Meski sempat menyusul satu gol di babak kedua, striker Tornado FC, Patrick Cruz mencetak gol jarak jauh dab membuat Beruang Madu kepayahan untuk mengejar ketertinggalan.
Menanggapi itu, Pelatih Persiba Balikpapan Muhammad Nasuha pun mengakui performa pemain di babak pertama cukup bagus, sebelum penalti Tornado FC.
“Saya pikir itu masih diragukan. Apakah itu handsball atau tidak. Saya berharap tim VAR ke depan bisa lebih bijak dalam menentukan keputusan,” katanya.
Ya, rasa kecewa itu pun tak mampu disembunyikan Nasuha.
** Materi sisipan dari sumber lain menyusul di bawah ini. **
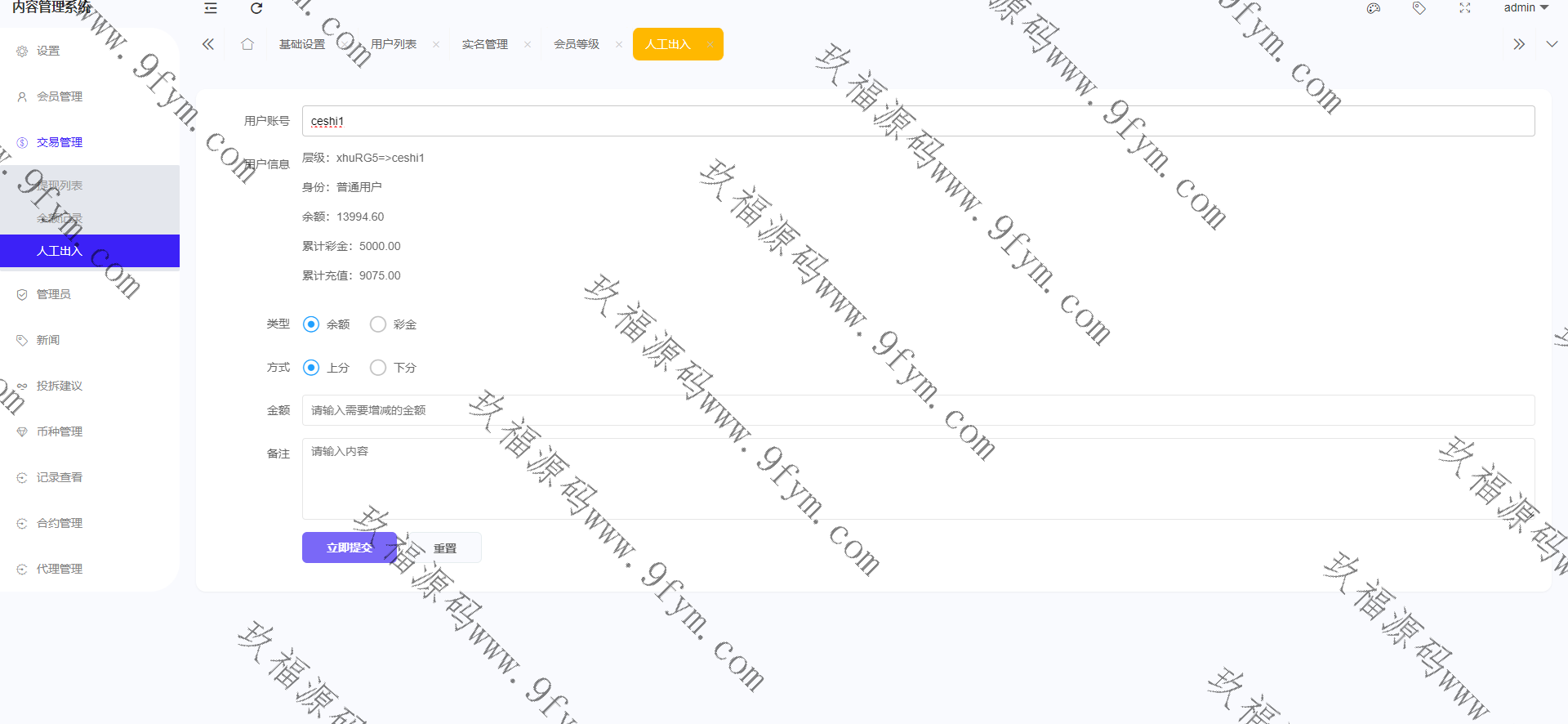This screenshot has width=1568, height=724.
Task: Close the 用户列表 tab
Action: tap(436, 45)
Meski begitu, ia tetap mengapresiasi kerja keras pemain meski dalam kondisi yang tidak ideal.
Di sisi lain, ia juga tak menampik bahwa permainan tim lawan memang cukup bagus.
“Saya cukup puas ya, para pemain juga tetap fokus dan berkomitmen. Itulah sepakbola pasti ada kesalahan kecil yang bisa menghukum kita,” sebutnya.
Di sisi lain, soal tambahan pemain Nasuha mengaku timnya memang masih membutuhkan wajah baru yang bisa menambal kekuatan. Akan tetapi, mereka masih akan menyesuaikan dengan situasi yang ada.
Untuk saat ini, dia berkata mau tidak mau tim harus memaksimalkan pemain yang ada.
“Tentu kami masih harus maksimalkan pemain yang ada dulu untuk sisa kompetisi,” tutupnya.
Sementara itu, Persiba Balikpapan kini masih bertengger di posisi ketujuh klasemen sementara Grup B. Dengan koleksi 11 poin, Persiba masih melanjutkan puasa kemenangan. (*)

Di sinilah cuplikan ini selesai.